In some cases, a pump-supplementing accumulator circuit can speed up cylinder extension and/or retraction without having to go above working pressure. Normally in a pump-supplementing circuit, the relief valve is set as high as possible above the working pressure to store ample fluid. As the cycle progresses, oil from the accumulator and pump move the actuator quickly, but circuit pressure drops steadily. If pressure drops below the actuator’s need, the pump must refill the accumulator before the cycle finishes. To overcome this problem, a larger pump and/or more accumulators are necessary.

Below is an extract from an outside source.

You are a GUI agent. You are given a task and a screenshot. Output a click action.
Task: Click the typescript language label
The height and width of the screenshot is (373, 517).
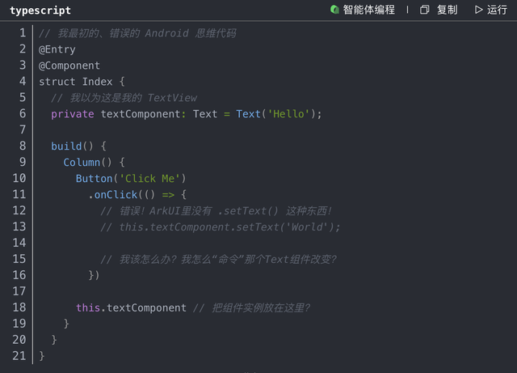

The next circuit shows an accumulator arrangement that provides high volume to move the cylinder rapidly with the relief valve set at working pressure. The accumulator and pump supply volume to fill the large bore cylinder as it extends. The cylinder then moves to working pressure while a check valve isolates the accumulator.

Like all accumulator circuits, there must be time for refilling between cycles, as shown in Figure 1-31. Pre-charge the accumulator to a pressure slightly higher than it takes to retract the cylinder. The cylinder will then retract when directional valve A and normally open, solenoid-operated relief valve H shift. (Also see Figure 1-34.) The large piston rod reduces the return volume, although retract pressure will be higher. When the cylinder fully retracts, pressure climbs and the accumulator starts to fill through check valve E and the bypass check valve around flow control C. Piston-type accumulators are best for this circuit because they can have a low pre-charge pressure and a high final pressure without internal damage. The accumulator can discharge a large volume of oil because the pressure in it is not important when the cylinder needs full tonnage.

When pressure in the circuit reaches 2000 psi, pressure switch G de-energizes the solenoid on normally open, solenoid-operated relief valve H, unloading the pump to tank.

When directional valve A and normally open, solenoid-operated relief valve H shift, Figure 1-32, pump flow and accumulator flow provide a large volume of oil to quickly stroke the cylinder to the work. Because accumulators can discharge at a very high rate, use flow control C to set the desired advance speed. Pressure in the circuit will fall as the cylinder extends and will be well below working pressure before the cylinder meets the work.

When the cylinder contacts the work, Figure 1-33, check valve F keeps pump flow from going to the accumulator. The pump will continue filling the cylinder and pressure will build to whatever it takes to do the work. Check valve F blocks flow to the accumulator to isolate it during the high-pressure work stroke.

When directional valve A shifts to the retract position, Figure 1-34, pump flow goes to the cylinder rod end. The accumulator pre-charge is high enough to force all pump flow to the cylinder, causing it to quickly retract.

Figure 1-31 shows the cylinder reaching the top of the stroke. The accumulator now accepts all pump flow through check valve E until pressure switch G unloads the pump.